As Unified Communications (UC) continues to cause a buzz among IT leaders, more focus is being put on how to incorporate this communications strategy into the business. A recent survey conducted by Info-Tech found that most enterprises have begun to implement one or more UC technologies (Figure 1). However, when it comes to communications as whole, very few organizations are thinking in terms of an overarching UC strategy.
Figure 1. UC Technologies Implemented
The reality is that UC in the enterprise is indeed providing more efficient and richer collaboration experiences to early adopters in the field. Reduced communication lags, improved employee productivity, and streamlined daily processes are among the most commonly reported benefits gained by organizations using UC technology.
The UC Vision Is a Bit Blurry
Undeniably, UC is a topic of much interest in the IT community. However, most enterprises are lacking in the creation of a formal UC strategy. This is often because the business fails to see communications as a strategic priority, sometimes due to lack of awareness, understanding, or financial availability.
Even among early adopters, very rarely is implementation a result of an overarching UC strategy. In fact, one of the most common drivers of UC is the obsolescence of aging telephony systems. When legacy systems are no longer being supported by the vendor, many IT departments see no other choice but to move to IP telephony. This change often starts a gradual movement towards other communications technologies, such as unified messaging. Through this evolution, some organizations are finding themselves with segregated pieces of a UC system without having strategically set out to do so.
Imagine a World With UC
Although Info-Tech studies have found that many early adopters are not following a defined UC vision, IT leaders should continue to follow UC trends and begin educating the business on its possible opportunities. Be proactive and outline a long term UC plan that realistically fits into the organizational strategy.
1. Seek experienced advice. As UC technology matures, be sure to reference the experiences of others. Vendors, consultants, and early adopters all have valuable information that can positively influence the organization's creation of a UC strategy.
2. Be realistic about the future of UC in the enterprise. There is no standard model of acceptance or common strategy that yields a positive response to the idea of communications technologies. UC strategy very much depends on a number of factors unique to each business. Be realistic about the feasibility and timeliness of UC in the enterprise and set strategies accordingly.
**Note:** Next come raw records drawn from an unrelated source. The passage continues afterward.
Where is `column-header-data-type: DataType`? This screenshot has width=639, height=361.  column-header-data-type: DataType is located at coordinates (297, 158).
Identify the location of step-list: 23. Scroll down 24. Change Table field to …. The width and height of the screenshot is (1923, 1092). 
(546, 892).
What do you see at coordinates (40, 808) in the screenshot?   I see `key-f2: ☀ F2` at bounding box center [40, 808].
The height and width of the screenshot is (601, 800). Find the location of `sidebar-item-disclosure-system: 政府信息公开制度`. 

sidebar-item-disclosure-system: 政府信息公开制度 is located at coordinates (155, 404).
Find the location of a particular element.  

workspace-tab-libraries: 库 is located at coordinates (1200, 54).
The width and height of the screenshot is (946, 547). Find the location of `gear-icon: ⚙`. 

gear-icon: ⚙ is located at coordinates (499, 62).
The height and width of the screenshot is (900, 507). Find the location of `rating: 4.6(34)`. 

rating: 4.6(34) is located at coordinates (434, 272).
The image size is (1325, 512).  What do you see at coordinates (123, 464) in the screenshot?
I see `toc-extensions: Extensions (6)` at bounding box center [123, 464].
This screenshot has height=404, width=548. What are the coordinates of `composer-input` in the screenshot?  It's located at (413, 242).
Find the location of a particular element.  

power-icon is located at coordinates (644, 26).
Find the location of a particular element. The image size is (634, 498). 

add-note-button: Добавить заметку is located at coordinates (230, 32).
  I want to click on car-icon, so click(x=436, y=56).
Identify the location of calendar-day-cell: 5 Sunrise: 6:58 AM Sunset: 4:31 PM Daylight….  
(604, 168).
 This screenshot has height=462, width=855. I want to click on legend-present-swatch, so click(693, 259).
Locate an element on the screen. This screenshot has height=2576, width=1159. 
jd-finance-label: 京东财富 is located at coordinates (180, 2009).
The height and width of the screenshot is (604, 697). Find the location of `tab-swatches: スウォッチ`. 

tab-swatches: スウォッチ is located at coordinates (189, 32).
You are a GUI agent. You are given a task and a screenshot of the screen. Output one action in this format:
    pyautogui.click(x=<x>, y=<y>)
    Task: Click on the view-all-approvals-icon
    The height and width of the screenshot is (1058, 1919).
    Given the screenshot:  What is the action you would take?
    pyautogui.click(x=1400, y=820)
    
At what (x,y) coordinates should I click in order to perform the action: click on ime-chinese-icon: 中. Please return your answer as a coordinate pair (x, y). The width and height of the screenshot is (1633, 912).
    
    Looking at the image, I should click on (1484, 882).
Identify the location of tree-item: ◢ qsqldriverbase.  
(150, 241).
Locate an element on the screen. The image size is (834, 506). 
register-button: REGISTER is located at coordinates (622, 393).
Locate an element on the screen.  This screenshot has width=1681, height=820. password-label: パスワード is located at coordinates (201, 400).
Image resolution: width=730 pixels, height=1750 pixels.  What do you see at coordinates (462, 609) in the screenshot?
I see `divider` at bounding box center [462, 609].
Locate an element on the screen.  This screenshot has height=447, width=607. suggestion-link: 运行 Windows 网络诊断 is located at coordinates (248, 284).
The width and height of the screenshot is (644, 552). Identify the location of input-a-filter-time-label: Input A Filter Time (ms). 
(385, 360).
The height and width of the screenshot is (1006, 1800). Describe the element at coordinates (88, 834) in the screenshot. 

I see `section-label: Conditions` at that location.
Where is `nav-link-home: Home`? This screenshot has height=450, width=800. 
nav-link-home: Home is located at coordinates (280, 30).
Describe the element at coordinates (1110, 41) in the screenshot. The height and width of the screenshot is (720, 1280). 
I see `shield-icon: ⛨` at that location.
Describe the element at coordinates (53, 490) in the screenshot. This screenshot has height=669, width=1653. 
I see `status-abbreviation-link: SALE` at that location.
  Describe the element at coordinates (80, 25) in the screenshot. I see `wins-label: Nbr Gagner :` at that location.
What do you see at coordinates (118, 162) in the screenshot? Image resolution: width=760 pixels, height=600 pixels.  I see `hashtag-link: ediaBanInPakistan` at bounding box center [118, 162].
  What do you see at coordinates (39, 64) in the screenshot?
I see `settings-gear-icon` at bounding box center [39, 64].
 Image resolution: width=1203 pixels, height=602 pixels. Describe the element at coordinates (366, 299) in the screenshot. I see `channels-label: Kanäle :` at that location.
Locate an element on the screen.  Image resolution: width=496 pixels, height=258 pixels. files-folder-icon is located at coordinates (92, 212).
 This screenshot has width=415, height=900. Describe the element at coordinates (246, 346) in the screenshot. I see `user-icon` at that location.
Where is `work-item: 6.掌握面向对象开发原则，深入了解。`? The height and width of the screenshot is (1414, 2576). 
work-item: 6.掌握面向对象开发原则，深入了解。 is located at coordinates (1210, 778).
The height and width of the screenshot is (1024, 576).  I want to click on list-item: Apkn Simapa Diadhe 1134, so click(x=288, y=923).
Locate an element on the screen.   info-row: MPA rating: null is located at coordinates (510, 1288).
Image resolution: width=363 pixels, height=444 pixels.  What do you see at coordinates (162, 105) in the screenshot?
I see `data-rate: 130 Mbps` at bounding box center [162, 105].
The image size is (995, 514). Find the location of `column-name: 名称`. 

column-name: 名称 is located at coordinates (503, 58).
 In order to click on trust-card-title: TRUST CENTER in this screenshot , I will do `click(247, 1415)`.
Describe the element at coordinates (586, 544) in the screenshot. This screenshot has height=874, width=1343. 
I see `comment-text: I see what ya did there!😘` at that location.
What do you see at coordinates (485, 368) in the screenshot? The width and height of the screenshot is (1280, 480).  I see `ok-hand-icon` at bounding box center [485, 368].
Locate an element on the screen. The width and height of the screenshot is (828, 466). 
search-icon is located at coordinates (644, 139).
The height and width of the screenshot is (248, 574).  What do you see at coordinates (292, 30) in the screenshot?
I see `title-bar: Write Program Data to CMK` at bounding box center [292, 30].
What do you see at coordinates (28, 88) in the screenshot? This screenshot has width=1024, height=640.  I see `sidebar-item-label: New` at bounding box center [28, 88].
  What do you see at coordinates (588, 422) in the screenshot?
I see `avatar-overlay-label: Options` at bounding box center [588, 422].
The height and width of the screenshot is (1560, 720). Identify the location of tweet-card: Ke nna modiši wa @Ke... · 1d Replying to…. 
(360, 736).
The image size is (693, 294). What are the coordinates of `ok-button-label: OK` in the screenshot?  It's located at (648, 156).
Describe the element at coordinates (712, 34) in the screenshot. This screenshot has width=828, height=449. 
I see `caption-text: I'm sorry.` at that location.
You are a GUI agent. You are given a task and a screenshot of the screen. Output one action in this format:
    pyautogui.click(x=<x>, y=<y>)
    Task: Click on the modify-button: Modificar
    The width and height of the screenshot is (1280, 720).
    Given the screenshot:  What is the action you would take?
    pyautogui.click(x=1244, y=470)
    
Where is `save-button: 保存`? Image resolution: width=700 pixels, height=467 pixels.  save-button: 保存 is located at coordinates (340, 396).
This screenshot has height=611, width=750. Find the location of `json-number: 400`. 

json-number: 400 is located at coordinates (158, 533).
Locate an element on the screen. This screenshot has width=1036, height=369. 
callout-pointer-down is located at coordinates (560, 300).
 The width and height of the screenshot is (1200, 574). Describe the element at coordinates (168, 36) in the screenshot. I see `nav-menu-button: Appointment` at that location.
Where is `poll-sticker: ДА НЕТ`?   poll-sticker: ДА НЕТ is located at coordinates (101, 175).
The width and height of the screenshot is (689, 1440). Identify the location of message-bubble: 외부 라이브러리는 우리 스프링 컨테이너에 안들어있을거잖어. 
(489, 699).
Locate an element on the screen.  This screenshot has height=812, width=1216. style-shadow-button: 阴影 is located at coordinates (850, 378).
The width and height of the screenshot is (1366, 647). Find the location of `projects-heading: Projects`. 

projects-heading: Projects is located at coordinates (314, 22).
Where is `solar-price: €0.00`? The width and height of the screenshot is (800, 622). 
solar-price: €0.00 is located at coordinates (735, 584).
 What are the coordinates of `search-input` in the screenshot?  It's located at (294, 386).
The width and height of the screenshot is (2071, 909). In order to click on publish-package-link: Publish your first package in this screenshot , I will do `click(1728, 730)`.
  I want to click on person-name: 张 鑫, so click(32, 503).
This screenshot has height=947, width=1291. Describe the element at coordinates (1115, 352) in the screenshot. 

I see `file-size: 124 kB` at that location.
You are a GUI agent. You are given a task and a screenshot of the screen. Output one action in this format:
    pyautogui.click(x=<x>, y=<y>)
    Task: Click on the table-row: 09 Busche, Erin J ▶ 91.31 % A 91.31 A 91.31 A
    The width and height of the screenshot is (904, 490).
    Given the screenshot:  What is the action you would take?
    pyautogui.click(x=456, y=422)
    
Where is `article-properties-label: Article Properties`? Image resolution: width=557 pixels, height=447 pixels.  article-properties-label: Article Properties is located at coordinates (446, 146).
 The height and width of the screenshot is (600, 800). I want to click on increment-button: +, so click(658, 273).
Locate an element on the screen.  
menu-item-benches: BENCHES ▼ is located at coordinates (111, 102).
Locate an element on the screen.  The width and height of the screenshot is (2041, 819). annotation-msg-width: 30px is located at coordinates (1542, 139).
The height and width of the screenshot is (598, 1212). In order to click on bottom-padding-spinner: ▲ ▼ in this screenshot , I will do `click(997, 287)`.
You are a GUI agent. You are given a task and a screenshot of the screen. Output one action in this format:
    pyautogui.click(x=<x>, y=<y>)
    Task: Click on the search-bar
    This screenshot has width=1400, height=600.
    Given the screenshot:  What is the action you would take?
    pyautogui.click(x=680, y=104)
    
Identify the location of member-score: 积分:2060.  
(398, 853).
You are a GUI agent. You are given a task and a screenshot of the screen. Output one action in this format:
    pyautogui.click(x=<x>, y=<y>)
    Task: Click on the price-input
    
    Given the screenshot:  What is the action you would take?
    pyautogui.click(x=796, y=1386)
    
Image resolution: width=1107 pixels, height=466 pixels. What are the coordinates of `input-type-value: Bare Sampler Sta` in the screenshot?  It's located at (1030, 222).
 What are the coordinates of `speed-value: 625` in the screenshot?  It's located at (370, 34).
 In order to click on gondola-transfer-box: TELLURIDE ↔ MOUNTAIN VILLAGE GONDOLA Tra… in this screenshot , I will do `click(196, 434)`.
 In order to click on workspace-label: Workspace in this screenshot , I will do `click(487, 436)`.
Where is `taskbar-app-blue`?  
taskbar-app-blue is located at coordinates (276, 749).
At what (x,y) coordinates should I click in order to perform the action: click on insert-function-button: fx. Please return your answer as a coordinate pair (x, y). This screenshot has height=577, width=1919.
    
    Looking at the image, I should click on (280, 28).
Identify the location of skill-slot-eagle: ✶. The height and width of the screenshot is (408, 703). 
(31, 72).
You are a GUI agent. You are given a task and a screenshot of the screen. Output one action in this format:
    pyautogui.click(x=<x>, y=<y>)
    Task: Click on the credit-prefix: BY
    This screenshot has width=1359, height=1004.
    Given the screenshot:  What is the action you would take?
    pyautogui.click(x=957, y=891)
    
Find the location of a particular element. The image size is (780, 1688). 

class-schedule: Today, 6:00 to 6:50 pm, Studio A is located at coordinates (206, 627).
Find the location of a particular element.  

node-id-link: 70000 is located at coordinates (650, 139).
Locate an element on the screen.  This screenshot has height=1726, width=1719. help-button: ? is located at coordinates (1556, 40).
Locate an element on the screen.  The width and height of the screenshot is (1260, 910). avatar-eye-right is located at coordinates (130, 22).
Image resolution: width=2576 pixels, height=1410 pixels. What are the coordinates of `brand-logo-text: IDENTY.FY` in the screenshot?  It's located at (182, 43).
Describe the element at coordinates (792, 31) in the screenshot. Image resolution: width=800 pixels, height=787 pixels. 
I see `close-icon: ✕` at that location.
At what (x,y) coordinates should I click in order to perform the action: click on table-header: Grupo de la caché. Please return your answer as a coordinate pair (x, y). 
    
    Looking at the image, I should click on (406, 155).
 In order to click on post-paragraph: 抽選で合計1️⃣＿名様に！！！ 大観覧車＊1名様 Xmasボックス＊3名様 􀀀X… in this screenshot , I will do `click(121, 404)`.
3. Educate the business and drive UC awareness. Now is the time to start driving awareness of the benefits to be gained by UC technology. Begin educating management and end users on the functionalities of UC to set the stage for future implementation.
When it comes to UC, the majority of organizations fall short of having a strategic long term vision. Instead, many organizations are phasing in one communications technology at a time to align with management expectations and approvals. Benefit from the experience of early adopters and leverage these lessons to start envisioning the UC strategy.